Wednesday, May 9, 2012

Ship of Fools



The Federal Government’s “ship of state” found its own way to mark the 100th Anniversary of the Titanic’s sinking.

April started with the bizarre antics of “bureaucrats gone wild” at the General Services Administration (GSA). This was soon eclipsed by the sordid details of the Secret Service and other special security units in Cartagena. Partisan bickering then trumped what had been bipartisan concerns as both sides spared over whether these rogue acts were the tip of the iceberg for the entire Executive Branch and if President Obama was the captain who steered the ship onto this iceberg of waste, fraud and abuse. The final day of the month provided a final bone chilling death to responsibility and accountability in these icy waters – the U.S. Senate announced it would not pass a budget for the third year in a row.

The sinking of America’s faith in the Federal Government was documented by the latest Pew Research Center survey. Only 33 percent had a favorable opinion. This is troubling on several fronts. It is a precipitous drop from nearly 74 percent in 2002. It is also wide spread, with only 27 percent of Independents being favorable and a measly 17 percent across the ideological board thinking the Federal government is careful with the public’s money.

The other epiphany from the Pew survey is that only the Federal Government has sunk under the waves of disrepute. Views of state and local remain relatively constant with favorable scores of 52 and 61 respectively.

This could be a clear case in favor of Federalism, localism, and the Tenth Amendment. It is also a clear case that there is something fundamentally wrong in Washington, DC. The cause of this disconnect goes far beyond partisanship. At its heart is how to make the workings of the Federal government accountable in a meaningful way. How can citizens break through the bureaucratic trenches to know what is really going on and do something about it?

One attempt at breeching Washington’s fortifications is the Digital Accountability and Transparency Act (DATA Act). This Act requires federal agencies to report spending information on a searchable Web platform. However, the operative term is report. It is a management maxim that the moment you stop what you are doing to report what you are doing the data degrades in both timeliness and accuracy. That is why corporations have invested in real-time information capture for decades. Corporations have built massive live databases to the magnitude of petabytes and exabytes to discover consumer trends, guide their supply and distribution chains, and track dollars down to the penny and the nanosecond.

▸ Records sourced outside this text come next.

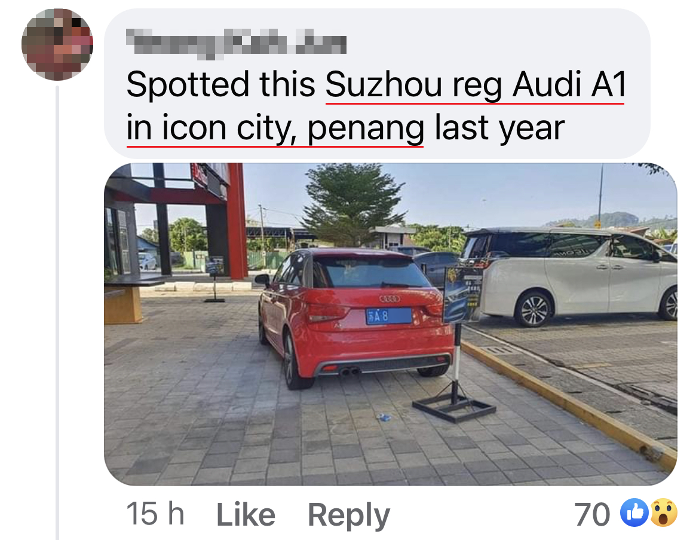The height and width of the screenshot is (540, 699).
Task: Open the commenter's pixelated profile avatar
Action: pyautogui.click(x=57, y=45)
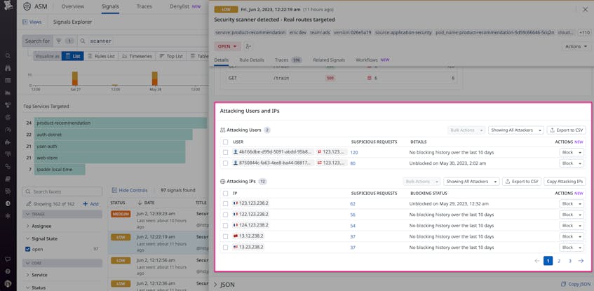Screen dimensions: 594x291
Task: Open the search magnifier icon in left sidebar
Action: coord(8,55)
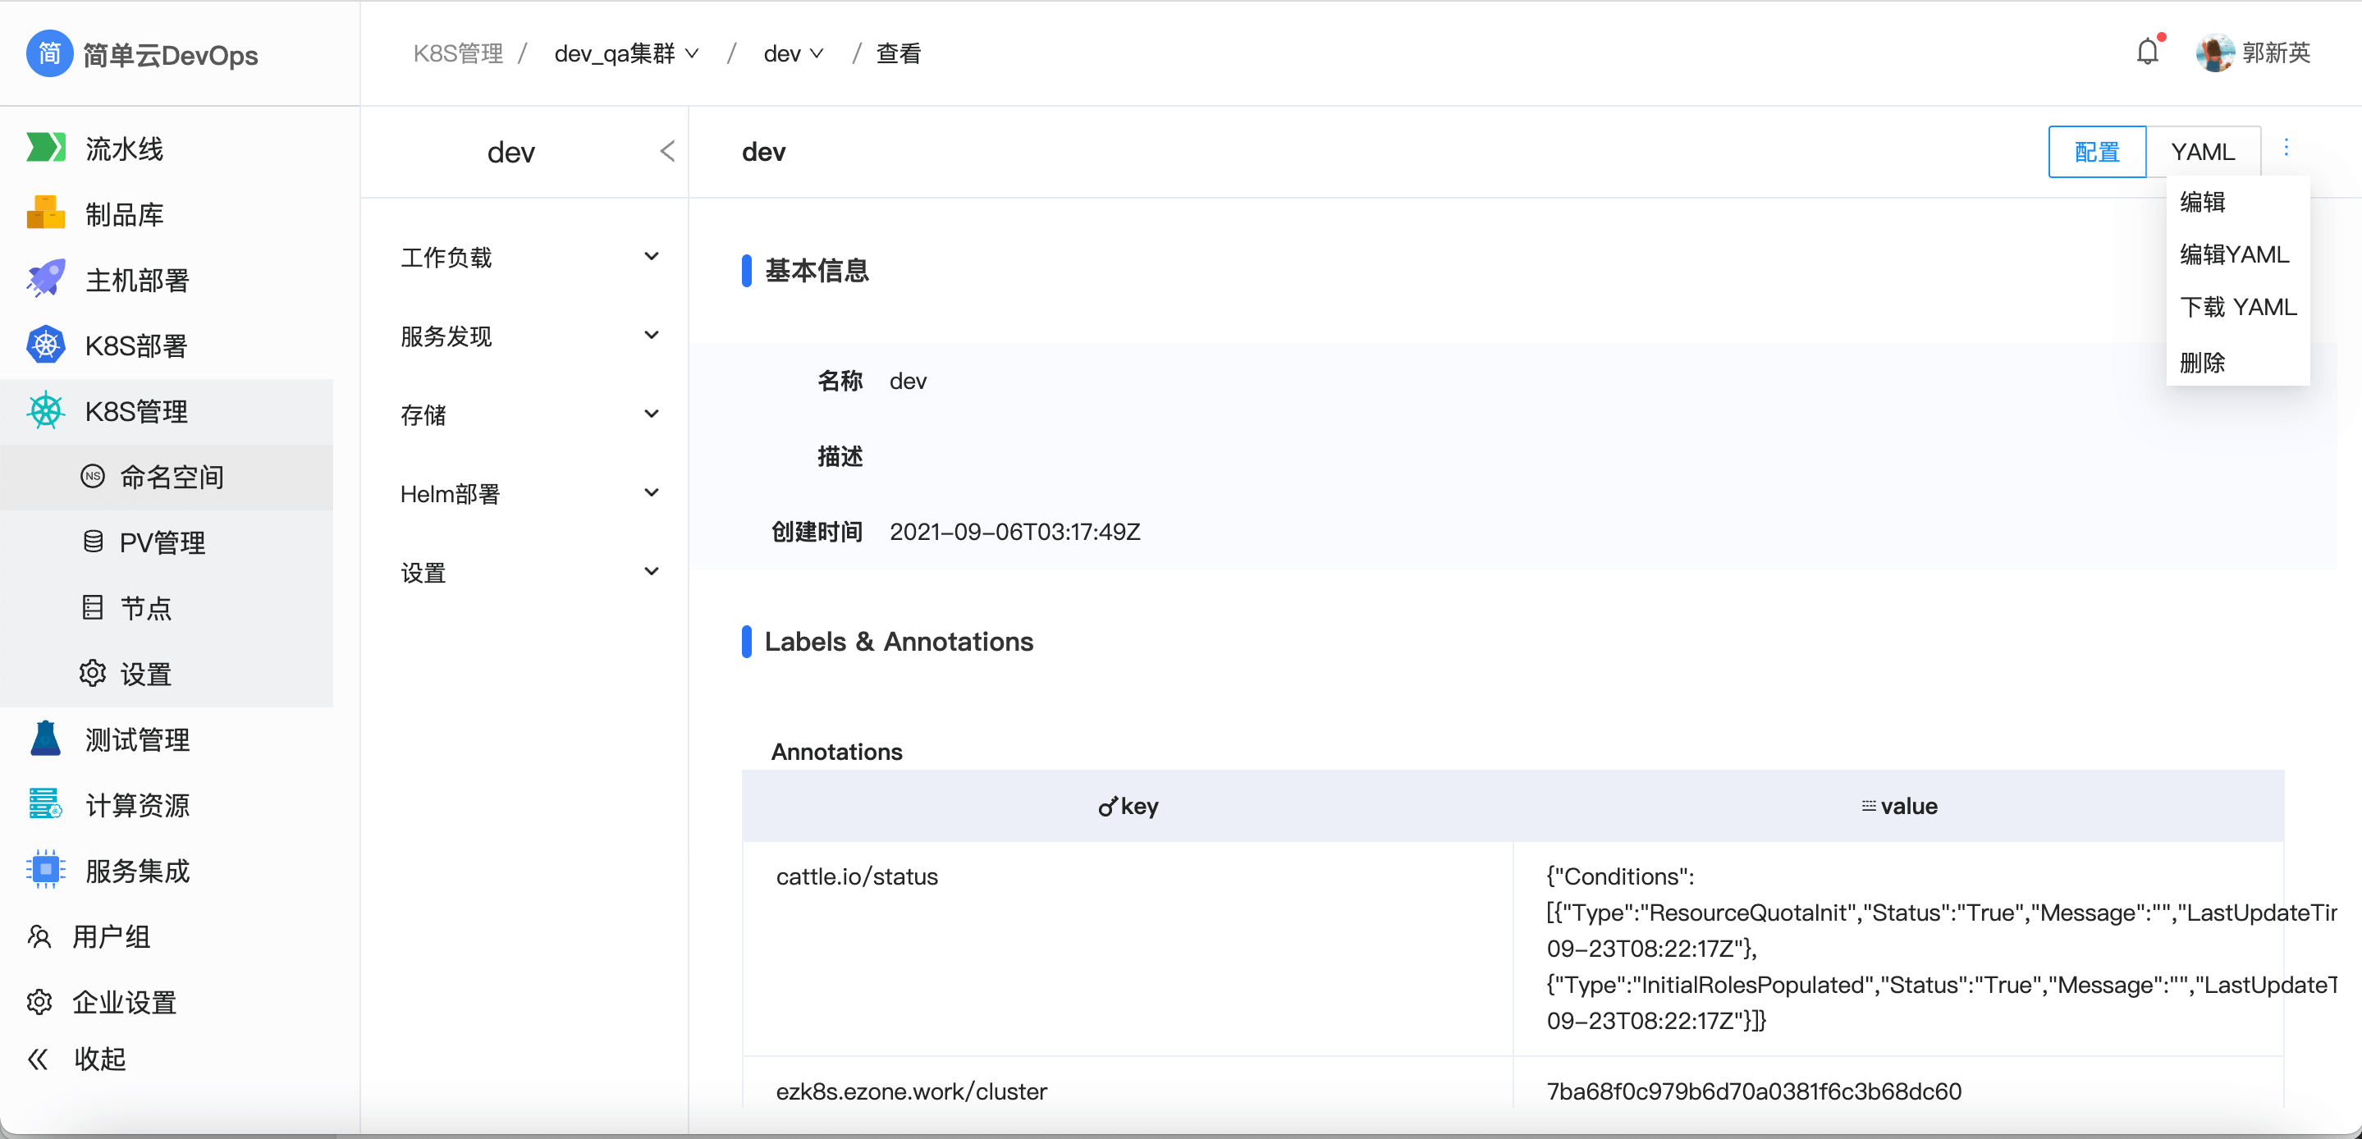Viewport: 2362px width, 1139px height.
Task: Open the dev_qa集群 cluster dropdown
Action: 626,53
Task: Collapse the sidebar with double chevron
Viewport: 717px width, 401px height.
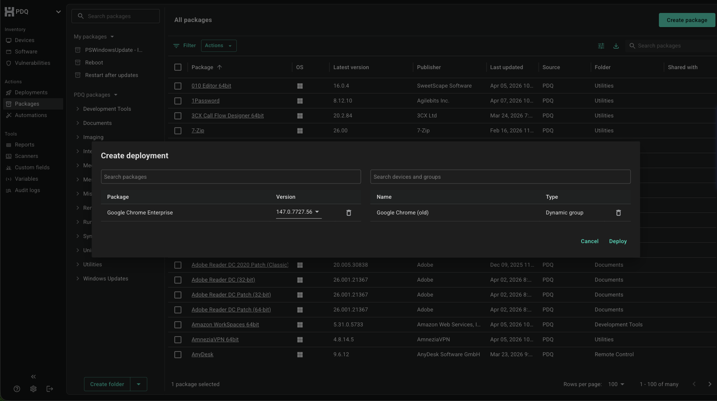Action: (33, 377)
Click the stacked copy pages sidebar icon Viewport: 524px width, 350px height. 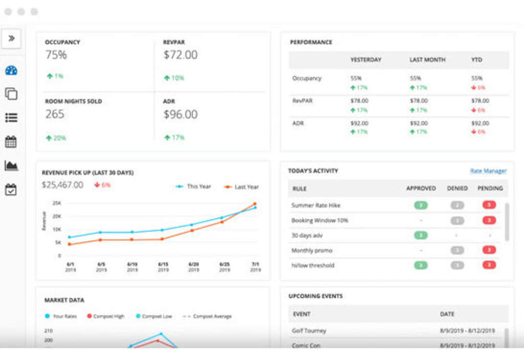[11, 94]
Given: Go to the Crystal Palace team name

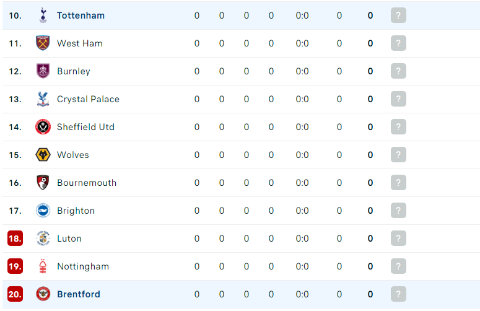Looking at the screenshot, I should [88, 99].
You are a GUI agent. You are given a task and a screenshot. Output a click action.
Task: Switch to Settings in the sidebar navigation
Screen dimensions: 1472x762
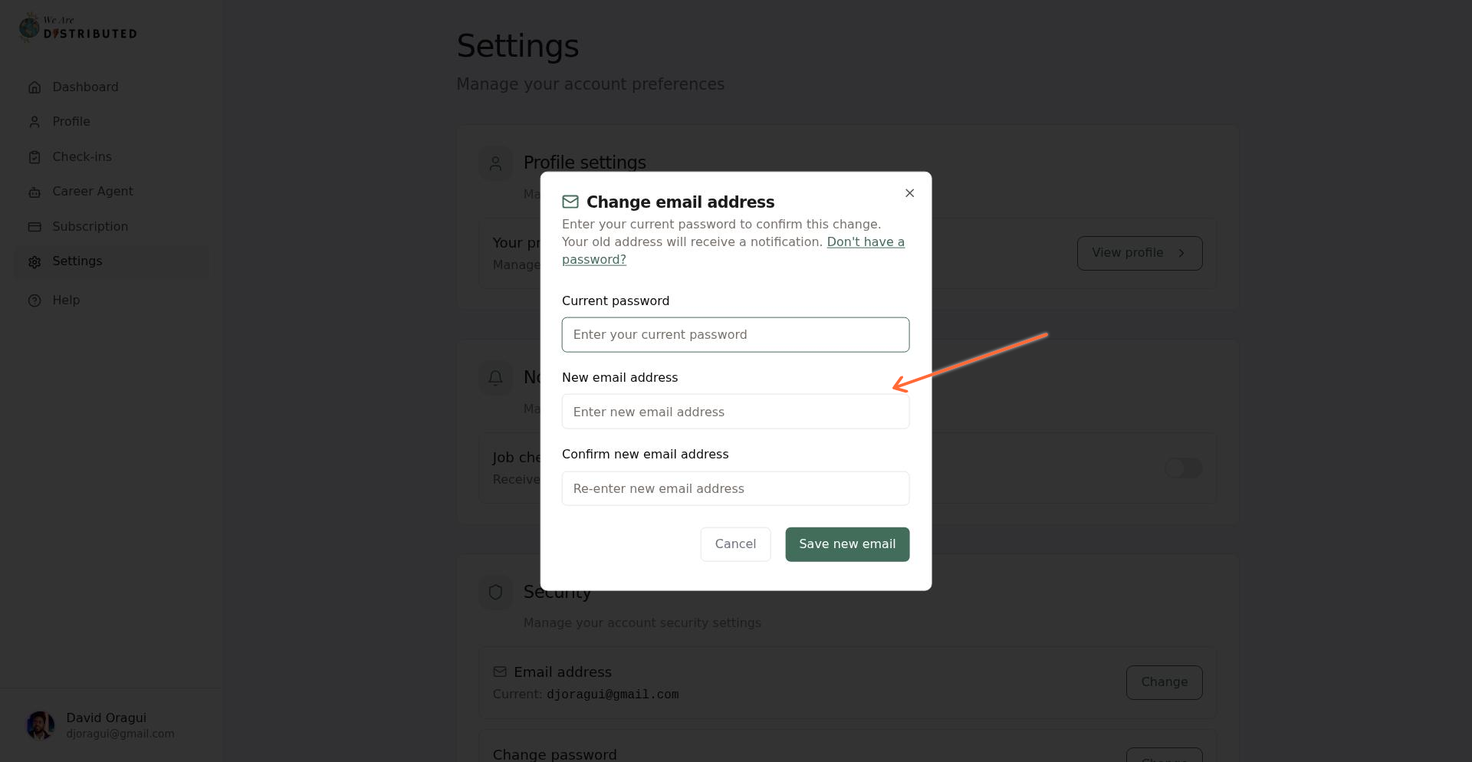77,261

The Federal Government wants to keep away from real time anything. Time lags are the allies of parsing, spinning, and obfuscating. Yet, the only way to finally and fully solve what ails the Federal Government is a requirement that every penny spent (minus clearly defined covert accounts) should be maintained in standardized live databases, complying with Generally Accepted Accounting Principles (GAAP), open the public, and searchable at all times.

This sounds like a quest for a fiscally accountable Holy Grail, but it can happen in the Federal Government, because it has happened.

In 1983, GSA Administrator Gerald Carmen wanted to institutionalize the operational integrity of the agency. His vehicle was to base the agency’s annual report on the SEC’s 10-K report, a document required from publicly held corporations. The GSA is the most financially complex agency in the federal government with its maze of reimbursable accounts, revolving funds, and capital funds overlaying massive account receivables and payables. The inventory of assets is also daunting, especially the evaluation and depreciation of all the non-Defense capital assets and inventories of the executive branch. There is also consolidating statements on each Cabinet Department and Agency and the National Defense Stockpile.

The GSA’s 10-K took a small GSA team less than four months to complete. I was part of that 10-K team. The report was unprecedented in providing a tangible example of how the real world could replace the fantasy world of federal accounting. The GSA’s Fiscal 1983 10-K was made public and was immediately ignored. No one wanted to see real accountability spread throughout the Executive branch – even one run by conservative Republicans under Ronald Reagan.

In 1995, as Chief Administrative Officer of the U.S. House of Representatives, I resurrected Carmen’s financial reporting crusade. In the early information age, an annual 10-K report could become a monthly or even a weekly release drawn from live financial databases commonly used in the private sector. By June 1996, it was done, thanks to an amazing team of CPAs and data management experts. It went live for 24 hours with CSPAN and other news outlets cheering its existence. Plans for a nonpartisan editorial board, ranging from Common Cause to Americans for Tax Reform, writing explanatory notes were underway. Republican leaders of the House charged into my office demanding it all be eradicated. Even conservative Republicans under Newt Gingrich felt this display of public information was “too public”.

Now in 2012, we have the DATA Act. It is a useful step in the right direction, but it falls far short of the disclosure revolution needed to refloat the federal ship of state. How many collisions with scandalous icebergs need to occur before a real solution is embraced?